How to Use the 'Ngram Viewer' Tool in Google Books

An Ngram of "vinegar pie."

Marziah Karch

A Ngram, also commonly called an N-gram, is a statistical analysis of text or speech content to find n (a number) of some sort of item in the text.

The search item could be all sorts of things, like phonemes, prefixes, phrases, or letters. Although the N-gram is somewhat obscure outside of the research community, it is used in a variety of fields and it has a lot of implications for developers coding computer programs that understand and respond to natural spoken language.

In the case of Google Books Ngram Viewer, the text to be analyzed comes from the vast amount of books Google has scanned in from public libraries to populate their Google Books search engine. For Google Books Ngram Viewer, they refer to the text you are going to search as the corpus. The Ngram Viewer aggregates by language, although you can separately analyze British and American English or lump them together.

How Ngram Works

  1. Go to Google Books Ngram Viewer at

  2. Type any phrase or phrases you wish to analyze. Separate each phrase with a comma. Google suggests, "Albert Einstein, Sherlock Holmes, Frankenstein" to get you started. Items are case-sensitive, unlike Google web searches.

  3. Type a date range. The default is 1800 to 2000.

  4. Choose a corpus. You can search foreign language texts or English, and in addition to the standard choices, you may notice things like "English (2009) or American English (2009)" at the bottom.

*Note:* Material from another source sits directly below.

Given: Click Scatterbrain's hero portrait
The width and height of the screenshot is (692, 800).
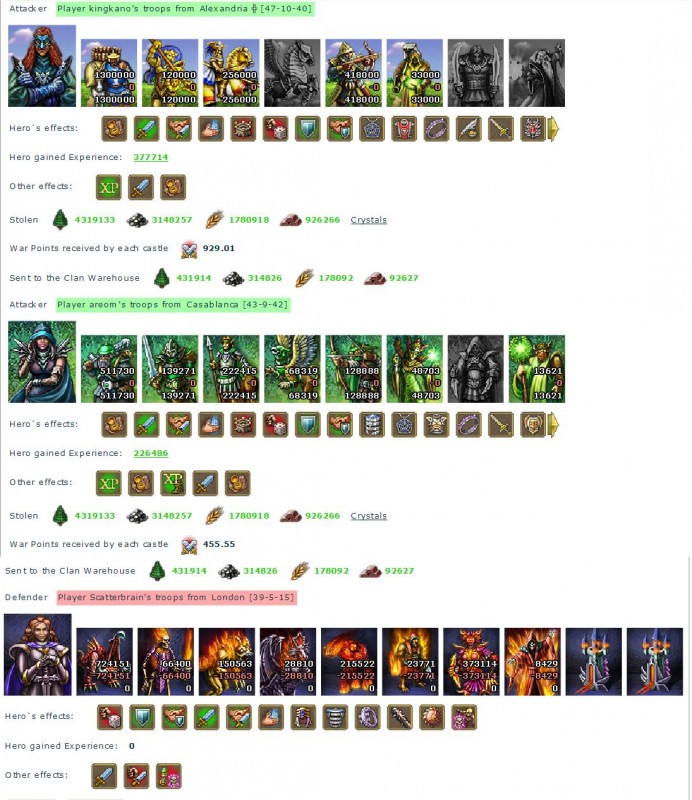Looking at the screenshot, I should 38,655.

These are older corpora that Google has since updated, but you may have some reason to make your comparisons against old data sets. Most users can ignore them and focus on the most recent corpora.

  5. Set your smoothing level. Smoothing refers to how smooth the graph is at the end. The most accurate representation would be a smoothing level of 0, but that setting may be difficult to read. The default is set to 3. In most cases, you don't need to adjust it.

  6. Press the Search lots of books button.

Google allows you to drill down quite a bit with the Ngram Viewer. If you'd like to search for fish the verb instead of fish the noun, you can do so by using tags. In this case, you'd search for "fish_VERB"

Google provides a complete list of commands you can use and other advanced documentation on their website. 

What Is Ngram Showing?

Google Books Ngram Viewer will output a graph that represents the use of a particular phrase in books through time. If you have entered more than one word or phrase, you will see color-coded lines to contrast the different search terms. This is pretty similar to Google Trends, only the search covers a longer period of time.

Case Study

Consider the case study of vinegar pies. They're mentioned in Laura Ingalls Wilder's Little House on the Prairie series. Exploring with Google's Web search to learn more about vinegar pies reveals that they're considered part of American Southern cuisine and really are made from vinegar. They hearken back to times when not everyone had access to fresh produce at all times of the year. But is that the whole story?

Search Google Ngram Viewer for vinegar pie and you'll encounter some mentions of the pie in both the early and late 1800s, a lot of mentions in the 1940s, and an increasing number of mentions in recent times. However, with a smoothing level of 3 you'll see a plateau over the mentions in the 1800s. Because there aren't a lot of books published during that time, and because our data is set to smooth, it distorts the picture. Probably there was one book that mentioned vinegar pie, and it just got averaged to avoid a spike. By setting the smoothing to 0, we can see that this is exactly the case. The spike centers on 1869, and there's another spike in 1897 and 1900.

It's unlikely that nobody talked about vinegar pies the rest of the time: There were likely recipes floating all over the place, but people just didn't write about them in books, and that's an important limitation of these Ngram searches.